Maybe this was my fault. Coursera can't be blamed for my decision to lurk. Yet I lurked because I could. And then ModPo happened to me.

ModPo is short for Modern and Contemporary American Poetry. The course was run by Professor Al Filreis and his gang from Penn. The course was a MOOC if I had ever seen one. It was certainly the most massive online course I had ever attended. We are talking about 35,000 people here.

If you have read my blog before, you will know that I am addicted to online learning. You will also know that I have been a part of Moocs and online communities since 2008 - think no further than Electronic Village Online sessions and DS106. As for communities, just look at that Proud to be a Webhead badge in my sidebar. Or read this.

But I need to tell the story about this particular course from the beginning.

As the date for the beginning of ModPo approached, it was becoming clear that it was going to be a different kind of course from the ones I had got used to on Coursera. Yes, there were going to be videos, but these videos were going to be different. Here's the introductory video that appeared a few days before the course started (and I don't expect you to watch the whole thing, but at least look at the first minute or two):





Here you can see Professor Al surrounded by his TAs (or "Al and the gang", as they were later known). The way they taught poetry was to sit in front of the camera and discuss each poem round table style. They disagreed occasionally and sometimes made mistakes. They drank coffee and laughed. They were human and approachable. And that's exactly the way they were in the forums as well. What they modeled in these videos was what they expected us to do. Here forum discussions were central to the course. They were one of the requirements for the certificate and the main learning tool.
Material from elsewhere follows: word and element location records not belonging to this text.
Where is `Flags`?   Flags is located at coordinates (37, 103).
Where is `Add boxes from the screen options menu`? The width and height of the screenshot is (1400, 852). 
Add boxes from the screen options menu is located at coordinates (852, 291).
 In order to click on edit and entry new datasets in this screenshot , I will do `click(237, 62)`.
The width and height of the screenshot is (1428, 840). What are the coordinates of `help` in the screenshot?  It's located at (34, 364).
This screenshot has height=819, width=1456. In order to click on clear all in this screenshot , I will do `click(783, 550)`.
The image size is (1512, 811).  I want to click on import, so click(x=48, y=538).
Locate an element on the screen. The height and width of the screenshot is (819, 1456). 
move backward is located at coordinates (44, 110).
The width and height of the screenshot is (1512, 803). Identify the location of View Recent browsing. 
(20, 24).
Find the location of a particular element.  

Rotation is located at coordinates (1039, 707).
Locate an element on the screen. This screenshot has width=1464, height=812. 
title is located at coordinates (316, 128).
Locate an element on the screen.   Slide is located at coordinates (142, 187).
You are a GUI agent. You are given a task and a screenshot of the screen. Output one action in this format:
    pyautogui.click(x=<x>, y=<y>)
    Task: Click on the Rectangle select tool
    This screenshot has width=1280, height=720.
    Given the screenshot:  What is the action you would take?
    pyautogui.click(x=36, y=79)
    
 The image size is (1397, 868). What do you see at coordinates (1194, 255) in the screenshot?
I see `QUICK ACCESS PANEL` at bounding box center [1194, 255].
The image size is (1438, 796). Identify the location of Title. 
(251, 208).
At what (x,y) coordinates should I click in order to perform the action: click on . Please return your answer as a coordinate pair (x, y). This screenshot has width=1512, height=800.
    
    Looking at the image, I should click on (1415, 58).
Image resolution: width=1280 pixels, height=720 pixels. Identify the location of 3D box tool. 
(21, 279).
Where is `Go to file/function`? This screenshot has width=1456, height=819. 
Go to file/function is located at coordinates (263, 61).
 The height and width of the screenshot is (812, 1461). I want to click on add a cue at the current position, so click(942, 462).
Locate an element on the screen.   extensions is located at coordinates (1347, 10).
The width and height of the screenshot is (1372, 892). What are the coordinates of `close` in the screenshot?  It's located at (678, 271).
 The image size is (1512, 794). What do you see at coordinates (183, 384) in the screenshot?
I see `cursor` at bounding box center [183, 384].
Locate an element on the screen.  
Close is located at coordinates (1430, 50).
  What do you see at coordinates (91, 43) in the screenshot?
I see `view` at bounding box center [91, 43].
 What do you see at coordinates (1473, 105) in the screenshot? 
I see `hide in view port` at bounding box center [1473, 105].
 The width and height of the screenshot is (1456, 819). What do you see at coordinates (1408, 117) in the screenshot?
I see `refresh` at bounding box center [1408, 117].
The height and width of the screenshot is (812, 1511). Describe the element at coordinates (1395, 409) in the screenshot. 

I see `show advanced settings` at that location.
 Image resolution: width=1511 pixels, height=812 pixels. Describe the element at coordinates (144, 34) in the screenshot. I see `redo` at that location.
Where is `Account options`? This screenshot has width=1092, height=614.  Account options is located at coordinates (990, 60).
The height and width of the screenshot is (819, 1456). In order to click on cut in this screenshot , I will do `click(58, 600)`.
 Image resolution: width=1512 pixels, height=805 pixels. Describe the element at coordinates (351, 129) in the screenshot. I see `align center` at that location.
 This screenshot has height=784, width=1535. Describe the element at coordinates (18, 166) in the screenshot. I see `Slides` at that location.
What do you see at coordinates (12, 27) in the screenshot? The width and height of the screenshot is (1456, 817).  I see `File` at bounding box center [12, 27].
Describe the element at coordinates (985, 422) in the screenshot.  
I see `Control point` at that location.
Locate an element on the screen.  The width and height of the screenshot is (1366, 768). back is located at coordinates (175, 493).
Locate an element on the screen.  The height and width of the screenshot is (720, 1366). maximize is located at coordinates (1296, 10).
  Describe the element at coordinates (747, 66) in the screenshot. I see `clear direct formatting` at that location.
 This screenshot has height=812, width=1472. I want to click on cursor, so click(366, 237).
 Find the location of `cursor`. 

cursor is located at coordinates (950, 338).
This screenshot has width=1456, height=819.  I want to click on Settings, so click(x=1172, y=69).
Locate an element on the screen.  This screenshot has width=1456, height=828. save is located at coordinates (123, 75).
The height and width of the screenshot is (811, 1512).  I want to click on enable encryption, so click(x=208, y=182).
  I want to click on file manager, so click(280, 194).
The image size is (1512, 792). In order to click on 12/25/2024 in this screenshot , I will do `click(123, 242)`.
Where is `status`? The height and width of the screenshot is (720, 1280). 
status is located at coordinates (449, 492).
"Al and the gang" went an extra mile for us. There was a Twitter feed and a Facebook group. And there were live webcasts on YouTube accompanied by Twitter chats. Everybody had an open invitation to Kelly Writer's House. As the course progressed, people started showing up on their doorstep at the time live webcasts were being filmed. Personal stories were exchanged. And, bit by bit, the ModPo virtual community was coming to life.

As I write this, I feel doubly blessed. First I was lucky enough to find my Webhead family. Now I have found one more online family - the ModPoers. We are no longer 35,000, but we are numerous. There are various things to do within the community. We still share and read poems together. Some of us write poetry and I am glad to say that my poetry blog Summer Blues is once again live.

I know I have neglected this blog. During the 10 weeks of ModPo there was little time for anything else. And now there is this new community to cultivate and care for. It is still young and we are all a little afraid that it will just disappear overnight if we are not there to watch and protect it.